Die Wertvorstellungen, welche von Sylwia vermittelt werden, sind keineswegs falsch, jedoch unverhältnismässig. Schönheit, Fitness, gesunde Ernährung und ökologisches Denken vermarktet sie so diszipliniert und leidenschaftlich, dass essenzielle Aspekte ihres Lebens wie die Liebe und das soziale Umfeld stark vernachlässigt werden. Als sie dies realisiert und in einem Video öffentlich Stellung dazu nimmt, wird es von verschiedenen Seiten, insbesondere von ihren Sponsoren, heftig kritisiert. Damit wird deutlich aufgezeigt, welch grosse Bedeutung der Social-Media-Wahn für die Wirtschaft hat und wie dies Sylwia in ihrem Handeln einschränkt.
Mit der Stalker-Geschichte greift von Horn einen weiteren grossen Nachteil und eine Gefahr der Influencer-Tätigkeit auf. Auch diese Szenen sind authentisch inszeniert, wobei der Regisseur diese Entwicklung wirklich bis auf die Spitze treibt und einen Akt von Gewalt unverblümt darstellt.

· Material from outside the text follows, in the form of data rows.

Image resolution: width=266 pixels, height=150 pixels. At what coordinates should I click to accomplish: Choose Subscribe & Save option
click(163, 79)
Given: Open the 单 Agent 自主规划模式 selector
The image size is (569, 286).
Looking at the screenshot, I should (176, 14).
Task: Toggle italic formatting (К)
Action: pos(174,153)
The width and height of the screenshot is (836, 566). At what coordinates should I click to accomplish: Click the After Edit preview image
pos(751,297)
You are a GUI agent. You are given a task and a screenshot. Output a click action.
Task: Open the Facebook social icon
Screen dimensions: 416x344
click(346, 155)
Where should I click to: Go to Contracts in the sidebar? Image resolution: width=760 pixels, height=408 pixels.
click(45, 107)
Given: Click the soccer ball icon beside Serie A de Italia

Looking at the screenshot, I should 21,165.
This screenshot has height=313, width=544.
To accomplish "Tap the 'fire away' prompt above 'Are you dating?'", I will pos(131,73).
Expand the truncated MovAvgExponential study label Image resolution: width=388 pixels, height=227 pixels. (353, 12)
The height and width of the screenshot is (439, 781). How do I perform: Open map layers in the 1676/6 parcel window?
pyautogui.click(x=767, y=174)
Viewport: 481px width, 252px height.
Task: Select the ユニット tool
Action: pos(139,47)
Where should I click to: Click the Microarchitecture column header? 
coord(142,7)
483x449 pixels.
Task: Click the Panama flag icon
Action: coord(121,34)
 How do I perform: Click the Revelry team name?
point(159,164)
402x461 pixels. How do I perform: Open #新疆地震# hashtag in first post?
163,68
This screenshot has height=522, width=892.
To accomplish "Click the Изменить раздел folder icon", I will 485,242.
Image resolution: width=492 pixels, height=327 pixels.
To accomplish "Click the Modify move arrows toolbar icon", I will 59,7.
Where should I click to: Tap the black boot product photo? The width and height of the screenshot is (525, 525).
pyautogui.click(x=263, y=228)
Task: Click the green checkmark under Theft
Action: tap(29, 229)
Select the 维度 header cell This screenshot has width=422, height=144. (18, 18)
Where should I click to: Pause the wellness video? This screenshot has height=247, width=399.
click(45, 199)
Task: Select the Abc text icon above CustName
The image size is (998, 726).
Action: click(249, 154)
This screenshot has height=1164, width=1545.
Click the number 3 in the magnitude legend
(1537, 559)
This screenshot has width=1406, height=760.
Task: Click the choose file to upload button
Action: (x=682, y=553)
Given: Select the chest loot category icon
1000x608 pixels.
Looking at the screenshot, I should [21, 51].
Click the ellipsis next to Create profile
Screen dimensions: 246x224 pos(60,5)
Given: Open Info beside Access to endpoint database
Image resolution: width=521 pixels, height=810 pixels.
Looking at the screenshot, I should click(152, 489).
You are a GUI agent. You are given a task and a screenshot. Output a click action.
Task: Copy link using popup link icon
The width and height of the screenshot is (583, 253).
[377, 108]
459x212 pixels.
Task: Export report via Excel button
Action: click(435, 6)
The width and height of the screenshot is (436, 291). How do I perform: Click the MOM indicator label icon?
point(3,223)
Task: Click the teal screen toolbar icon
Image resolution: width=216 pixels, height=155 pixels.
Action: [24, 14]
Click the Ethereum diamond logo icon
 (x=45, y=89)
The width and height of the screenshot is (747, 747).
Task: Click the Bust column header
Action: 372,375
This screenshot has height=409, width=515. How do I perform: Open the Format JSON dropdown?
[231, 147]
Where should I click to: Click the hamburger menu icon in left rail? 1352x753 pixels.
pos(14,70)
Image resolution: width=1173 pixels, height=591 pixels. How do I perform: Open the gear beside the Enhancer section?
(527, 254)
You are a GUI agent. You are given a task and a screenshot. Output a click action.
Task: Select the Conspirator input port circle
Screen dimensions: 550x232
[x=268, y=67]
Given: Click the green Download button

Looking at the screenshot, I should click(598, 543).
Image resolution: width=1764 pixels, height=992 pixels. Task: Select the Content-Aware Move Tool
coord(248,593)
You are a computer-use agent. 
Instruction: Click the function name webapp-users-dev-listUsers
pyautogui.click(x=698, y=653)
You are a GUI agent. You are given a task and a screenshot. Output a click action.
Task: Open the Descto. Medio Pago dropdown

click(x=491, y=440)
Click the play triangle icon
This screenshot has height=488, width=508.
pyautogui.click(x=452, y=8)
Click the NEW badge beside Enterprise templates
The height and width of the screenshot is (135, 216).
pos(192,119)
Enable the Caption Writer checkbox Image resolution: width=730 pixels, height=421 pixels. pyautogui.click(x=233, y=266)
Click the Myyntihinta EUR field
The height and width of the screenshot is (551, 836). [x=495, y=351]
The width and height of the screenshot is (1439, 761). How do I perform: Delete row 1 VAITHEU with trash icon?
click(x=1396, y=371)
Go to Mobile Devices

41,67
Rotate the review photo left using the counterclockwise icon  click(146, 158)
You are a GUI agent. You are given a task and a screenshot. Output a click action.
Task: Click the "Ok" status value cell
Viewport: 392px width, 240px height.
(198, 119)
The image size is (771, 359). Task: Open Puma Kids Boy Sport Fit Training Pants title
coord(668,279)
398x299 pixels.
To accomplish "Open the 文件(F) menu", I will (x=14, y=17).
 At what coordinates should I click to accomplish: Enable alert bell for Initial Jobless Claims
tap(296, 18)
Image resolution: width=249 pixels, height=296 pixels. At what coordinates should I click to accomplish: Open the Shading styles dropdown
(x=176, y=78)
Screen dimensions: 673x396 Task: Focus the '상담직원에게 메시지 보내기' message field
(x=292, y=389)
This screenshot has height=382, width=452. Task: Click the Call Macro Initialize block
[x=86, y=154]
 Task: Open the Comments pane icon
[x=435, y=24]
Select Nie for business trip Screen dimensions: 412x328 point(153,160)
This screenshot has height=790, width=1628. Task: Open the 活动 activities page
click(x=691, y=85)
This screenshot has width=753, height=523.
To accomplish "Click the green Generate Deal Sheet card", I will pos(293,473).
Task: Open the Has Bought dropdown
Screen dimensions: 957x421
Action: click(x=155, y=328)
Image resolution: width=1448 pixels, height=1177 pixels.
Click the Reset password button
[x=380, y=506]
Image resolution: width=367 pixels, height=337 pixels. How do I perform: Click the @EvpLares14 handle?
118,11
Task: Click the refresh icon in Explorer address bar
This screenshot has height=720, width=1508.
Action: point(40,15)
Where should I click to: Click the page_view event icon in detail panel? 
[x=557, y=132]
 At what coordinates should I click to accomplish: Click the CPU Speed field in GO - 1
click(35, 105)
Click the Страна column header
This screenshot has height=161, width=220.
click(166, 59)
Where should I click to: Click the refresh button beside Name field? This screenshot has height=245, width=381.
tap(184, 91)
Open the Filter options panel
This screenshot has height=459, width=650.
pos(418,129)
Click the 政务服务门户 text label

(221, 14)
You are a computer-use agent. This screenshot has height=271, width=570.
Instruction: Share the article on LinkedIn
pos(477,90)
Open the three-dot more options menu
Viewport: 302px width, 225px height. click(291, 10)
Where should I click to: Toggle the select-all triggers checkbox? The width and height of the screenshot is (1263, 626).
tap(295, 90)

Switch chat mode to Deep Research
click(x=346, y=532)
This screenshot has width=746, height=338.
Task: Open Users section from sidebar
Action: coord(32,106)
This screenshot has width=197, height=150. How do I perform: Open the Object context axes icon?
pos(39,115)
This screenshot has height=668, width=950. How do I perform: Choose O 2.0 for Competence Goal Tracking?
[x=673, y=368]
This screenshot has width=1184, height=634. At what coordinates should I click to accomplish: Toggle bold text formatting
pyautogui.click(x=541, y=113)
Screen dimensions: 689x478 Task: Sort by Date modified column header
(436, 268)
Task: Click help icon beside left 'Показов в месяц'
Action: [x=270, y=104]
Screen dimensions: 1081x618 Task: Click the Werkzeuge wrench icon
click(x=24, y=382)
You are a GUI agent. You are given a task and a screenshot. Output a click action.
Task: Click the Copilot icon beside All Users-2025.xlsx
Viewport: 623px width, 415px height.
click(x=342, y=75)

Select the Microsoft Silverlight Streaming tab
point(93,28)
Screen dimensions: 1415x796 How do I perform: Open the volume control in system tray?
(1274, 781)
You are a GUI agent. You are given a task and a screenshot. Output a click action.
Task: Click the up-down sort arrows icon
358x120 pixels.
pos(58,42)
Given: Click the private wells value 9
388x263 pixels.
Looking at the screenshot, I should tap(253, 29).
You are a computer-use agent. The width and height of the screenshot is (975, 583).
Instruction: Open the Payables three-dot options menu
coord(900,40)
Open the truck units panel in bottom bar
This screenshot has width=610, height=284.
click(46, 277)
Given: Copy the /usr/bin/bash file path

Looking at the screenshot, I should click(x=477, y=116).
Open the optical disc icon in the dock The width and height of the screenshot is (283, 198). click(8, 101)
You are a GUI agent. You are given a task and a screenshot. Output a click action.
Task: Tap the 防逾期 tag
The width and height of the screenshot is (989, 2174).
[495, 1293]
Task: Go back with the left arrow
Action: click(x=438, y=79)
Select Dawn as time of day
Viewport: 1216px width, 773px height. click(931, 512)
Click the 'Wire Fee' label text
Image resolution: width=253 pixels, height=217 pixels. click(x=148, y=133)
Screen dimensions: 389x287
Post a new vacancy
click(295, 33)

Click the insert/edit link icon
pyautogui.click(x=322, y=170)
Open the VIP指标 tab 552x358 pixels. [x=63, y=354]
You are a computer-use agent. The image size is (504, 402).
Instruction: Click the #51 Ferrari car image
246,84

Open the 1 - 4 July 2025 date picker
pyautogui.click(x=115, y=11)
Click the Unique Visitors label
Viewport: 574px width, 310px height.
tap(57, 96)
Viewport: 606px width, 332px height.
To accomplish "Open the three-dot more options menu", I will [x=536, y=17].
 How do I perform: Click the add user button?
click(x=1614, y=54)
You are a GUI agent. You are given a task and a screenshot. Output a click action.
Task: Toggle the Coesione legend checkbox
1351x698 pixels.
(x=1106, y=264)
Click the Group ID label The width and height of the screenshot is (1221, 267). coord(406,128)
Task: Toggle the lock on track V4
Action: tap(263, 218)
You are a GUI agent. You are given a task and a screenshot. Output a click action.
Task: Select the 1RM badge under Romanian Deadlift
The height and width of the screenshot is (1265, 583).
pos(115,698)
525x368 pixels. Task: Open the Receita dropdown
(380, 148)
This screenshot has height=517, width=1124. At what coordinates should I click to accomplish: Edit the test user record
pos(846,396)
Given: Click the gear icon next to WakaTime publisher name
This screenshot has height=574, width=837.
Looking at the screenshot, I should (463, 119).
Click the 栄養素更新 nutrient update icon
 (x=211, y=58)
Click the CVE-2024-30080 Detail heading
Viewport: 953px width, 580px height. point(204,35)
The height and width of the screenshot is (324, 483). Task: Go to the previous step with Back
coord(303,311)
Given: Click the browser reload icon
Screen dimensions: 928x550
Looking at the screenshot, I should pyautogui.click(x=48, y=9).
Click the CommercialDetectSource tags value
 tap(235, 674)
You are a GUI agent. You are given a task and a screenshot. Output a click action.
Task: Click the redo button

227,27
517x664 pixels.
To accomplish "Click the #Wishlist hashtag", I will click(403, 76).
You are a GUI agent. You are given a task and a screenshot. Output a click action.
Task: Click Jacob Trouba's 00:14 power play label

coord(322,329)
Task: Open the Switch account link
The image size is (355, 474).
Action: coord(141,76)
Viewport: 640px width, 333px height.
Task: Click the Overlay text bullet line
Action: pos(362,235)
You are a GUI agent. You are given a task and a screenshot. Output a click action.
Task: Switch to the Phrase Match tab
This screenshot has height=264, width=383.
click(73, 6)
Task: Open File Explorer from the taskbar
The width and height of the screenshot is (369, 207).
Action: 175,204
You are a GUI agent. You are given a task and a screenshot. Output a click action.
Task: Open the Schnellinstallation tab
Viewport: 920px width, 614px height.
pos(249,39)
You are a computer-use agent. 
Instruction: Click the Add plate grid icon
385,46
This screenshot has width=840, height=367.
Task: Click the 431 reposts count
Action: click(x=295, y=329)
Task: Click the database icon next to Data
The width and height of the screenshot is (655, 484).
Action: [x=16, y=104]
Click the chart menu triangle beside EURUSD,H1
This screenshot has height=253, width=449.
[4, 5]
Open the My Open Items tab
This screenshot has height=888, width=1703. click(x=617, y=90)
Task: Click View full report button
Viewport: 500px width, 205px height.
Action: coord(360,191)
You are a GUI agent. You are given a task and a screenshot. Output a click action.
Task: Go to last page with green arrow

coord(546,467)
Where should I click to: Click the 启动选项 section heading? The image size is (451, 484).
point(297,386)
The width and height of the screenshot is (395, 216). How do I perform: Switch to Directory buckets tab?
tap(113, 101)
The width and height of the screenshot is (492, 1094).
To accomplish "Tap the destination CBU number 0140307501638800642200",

Das grösste Lob für diesen starken Film gebührt aber der Hauptdarstellerin Magdalena Koleśnik. Die hübsche polnische Schauspielerin passt bestens in die Rolle der erfolgreichen Influencerin. Während sie in der Anfangsphase insbesondere mit ihrem energiegeladenen, motivierten und charmanten Auftreten begeistert, überzeugt sie im Verlaufe des Films auch in sehr emotionalen Szenen als verunsicherte und verletzliche Person. Die Kamera folgt ihr dabei auf Schritt und Tritt und hält die schauspielerische Meisterleistung mit oftmals sehr nahen und dynamischen Aufnahmen fest.